Enzyme studies on the products of mitotic gene conversion in Saccharomyces cerevisiae.

Abstract

1. The accuracy of genetic information transfer by mitotic gene conversion between homologous chromosomes has been investigated using a diploid yeast strain heteroallelic at the locus is1. 2. The mutants defective at the locus is1 required isoleucine for growth and lacked threonine dehydratase activity. Threonine dehydratase in Saccharomyces cerevisiae catalyses the initial step in the isoleucine biosynthetic pathway, transformation of threonine to α-ketobutyrate. This enzyme was characterized in the crude extract using the following criteria: Specific activity, stability, inactivation by dilution, pH dependence, Michaelis constants, stabilization by the cofactor pyridoxalphosphate, feed back inhibition by isoleucine, activation by valine and the ratio serine over threonine dehydratase activities. 3. Altogether 23 prototrophic revertants were analysed. These were derived by gene conversion from two different inactive mutant alleles combined in a heteroallelic diploid.
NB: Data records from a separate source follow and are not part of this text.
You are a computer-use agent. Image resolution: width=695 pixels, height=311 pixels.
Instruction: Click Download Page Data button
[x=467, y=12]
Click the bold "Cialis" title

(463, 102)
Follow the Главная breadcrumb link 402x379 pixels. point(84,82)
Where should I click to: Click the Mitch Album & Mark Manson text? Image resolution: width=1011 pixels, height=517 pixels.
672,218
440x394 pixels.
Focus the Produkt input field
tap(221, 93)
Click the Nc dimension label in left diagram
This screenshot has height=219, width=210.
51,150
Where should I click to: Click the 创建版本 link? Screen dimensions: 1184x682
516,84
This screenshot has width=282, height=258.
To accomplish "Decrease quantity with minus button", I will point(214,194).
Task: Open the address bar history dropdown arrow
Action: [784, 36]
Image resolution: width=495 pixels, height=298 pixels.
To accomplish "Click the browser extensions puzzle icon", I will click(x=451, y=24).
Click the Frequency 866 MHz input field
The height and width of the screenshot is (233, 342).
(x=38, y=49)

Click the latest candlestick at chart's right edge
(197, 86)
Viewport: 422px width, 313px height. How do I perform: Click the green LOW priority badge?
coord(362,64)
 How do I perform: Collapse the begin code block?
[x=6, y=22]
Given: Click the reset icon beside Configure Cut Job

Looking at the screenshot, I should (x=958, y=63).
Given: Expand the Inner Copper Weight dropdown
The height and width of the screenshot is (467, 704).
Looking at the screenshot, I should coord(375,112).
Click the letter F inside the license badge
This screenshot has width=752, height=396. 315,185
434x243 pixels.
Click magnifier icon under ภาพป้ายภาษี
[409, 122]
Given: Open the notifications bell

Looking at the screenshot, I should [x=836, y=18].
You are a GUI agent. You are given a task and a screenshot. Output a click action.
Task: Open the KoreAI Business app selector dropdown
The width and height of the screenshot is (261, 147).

All convertants produced threonine dehydratase that was indistinguishable from wild type enzyme as judged by the above mentioned criteria. In contrast to these conditions found with conversional revertants, mutational revertants derived from the two alleles produced threonine dehydratase at a barely detectable level which did not allow for detailed analysis. 4. The results were interpreted to mean that gene conversion is mediated by an accurate process of information transfer between homologous chromosomes as it is predicted by the hybrid DNA model of gene conversion. 5. Mitotic gene conversion is discussed as a mechanism generating intra-individual variegation. This variegation is considered to be strictly directed in contrast to undirected variegation caused by mutation. Moreover, starting with a given pair of non-identical alleles certain conversional derivatives are expected to occur obligatorlily during ontogenesis and differentiation. Such a situation could be realized in the antibody forming systems of vertebrates where on individual synthesises many thousands of closely related but still different proteins. It is unlikely that all this variability is being coded for by the same number of nonallelic structural genes.